Foi nesta obra que li um dos mais poderosos capítulos de Haruki Murakami, e isto depois de uns dez livros dele lidos. O capítulo 6 de «Norwegian Wood», este titânico capítulo 6, com 90 páginas (a contrastar com os restantes, que andam à volta das 20, 30 páginas). Um relato de um mundo completamente à parte, mas bem real. Neste preciso instante, há pessoas a viverem esta paz nas suas vidas, separadas de tudo o que nos parece essencial. A sensação com que fiquei quando acabei este capítulo ganhou à que me ocupou quando terminei o livro. Quando estas 90 páginas chegam ao seu término, ficamos com a sensação que está tudo dito, e chega até a nascer em nós um palpite de como aquilo tudo vai acabar. É assim mesmo em Murakami.

Nota negativa... Haruki Murakami excedeu-se com o erotismo desta vez. Principalmente na segunda metade da história. É de se revirar os olhos e suspirar de aborrecimento. Claro que, em tais doses, é propositada esta sensação que passa para o leitor. A personagem principal confronta-se com este mesmo problema: o excesso de sexo. O assunto é tratado de forma contínua, algo que está presente sempre com uma intensidade relativa. Acho que percebi onde o autor quis chegar, mas foi demais. A certa altura as cenas secavam por completo.
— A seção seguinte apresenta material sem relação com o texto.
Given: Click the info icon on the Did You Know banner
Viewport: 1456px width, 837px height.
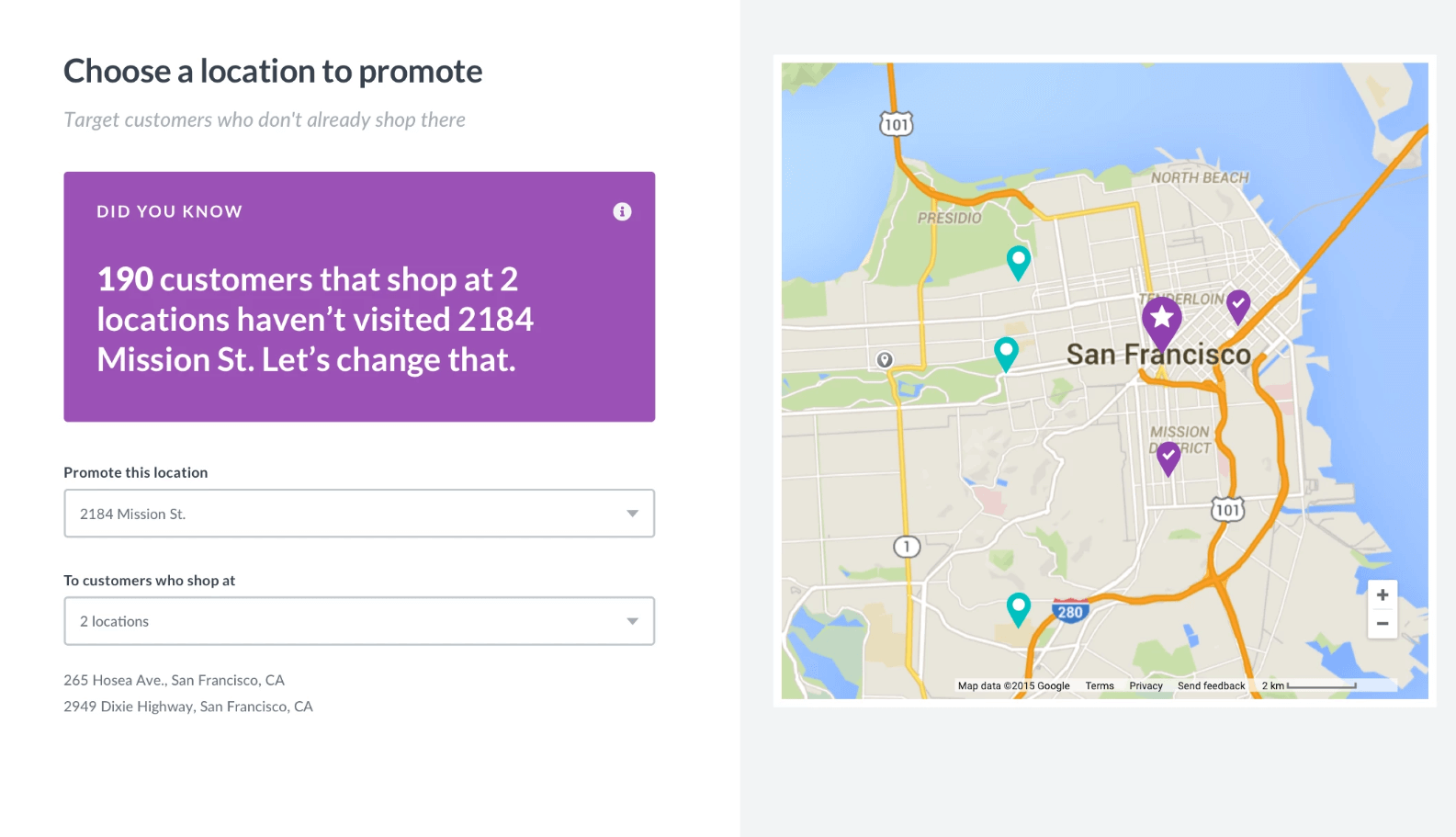Looking at the screenshot, I should click(622, 210).
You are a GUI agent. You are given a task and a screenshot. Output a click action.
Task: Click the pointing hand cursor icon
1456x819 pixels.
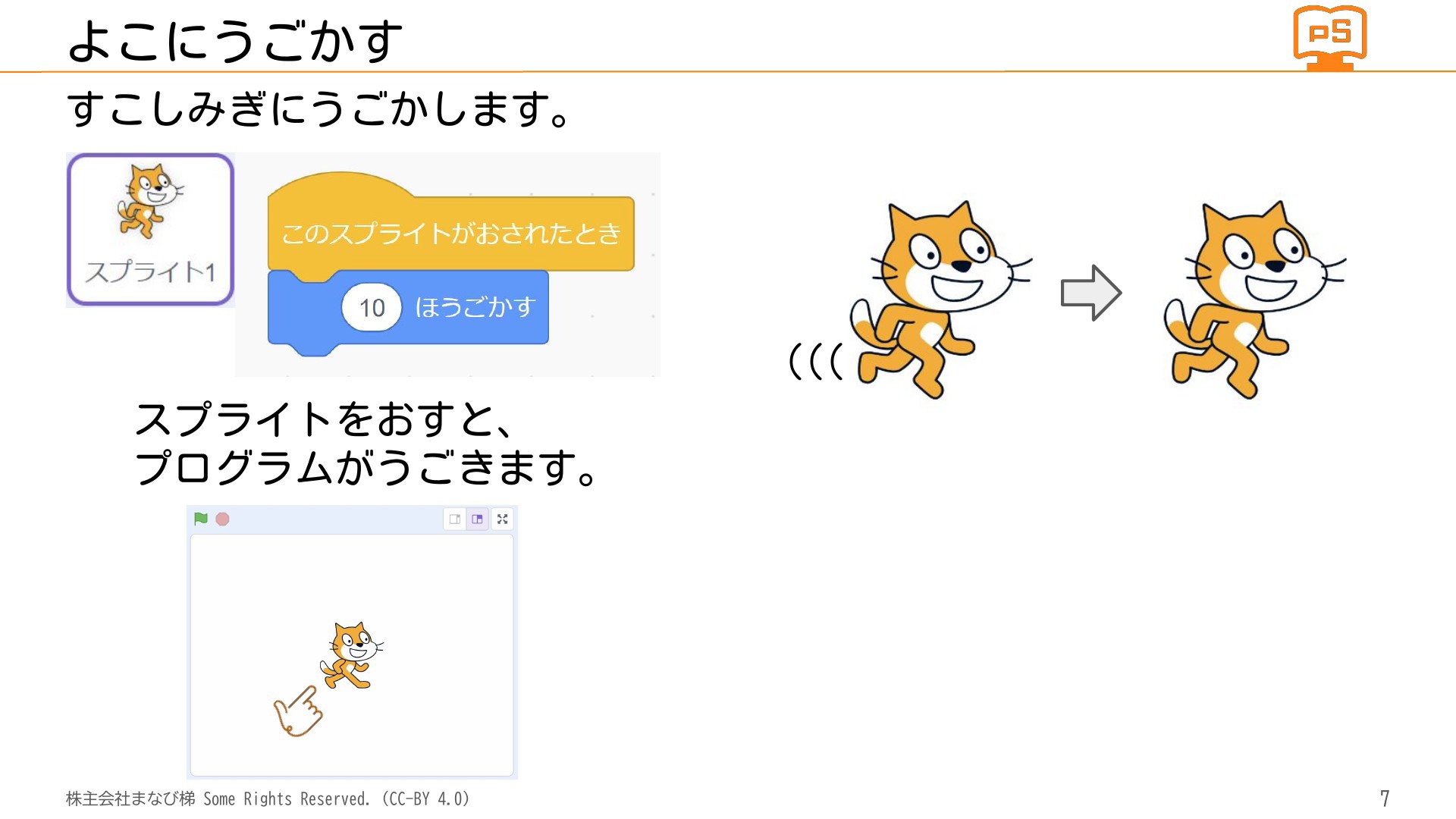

Notas positivas... quase tudo o resto! Não há muito mais que tenha a apontar como menos bom. A tradução de Alberto Gomes tem alguns elementos que me irritaram um pouco, como os «De verdade?» em vez de «A sério?», e o uso da 2ª pessoa do plural em algumas conversas entre amigos. Mas no geral o espírito de Haruki Murakami foi captado. Este autor tem um força incrível, é capaz de nos cravar dentro das histórias, e deixar-nos lá a marinar durante muito tempo. Não é o livro que entra na nossa vida, somos nós que entramos no livro. Isto é assustador, porque uma parte de nós fica lá, e continua a viver lá mesmo depois de termos acabado. Estou a falar usando o «nós», mas na verdade quero usar o «eu». Nem todos terão a mesma experiência. «Norwegian Wood» foi uma experiência de leitura triste, melancólica, Murakami ao seu nível - excelente.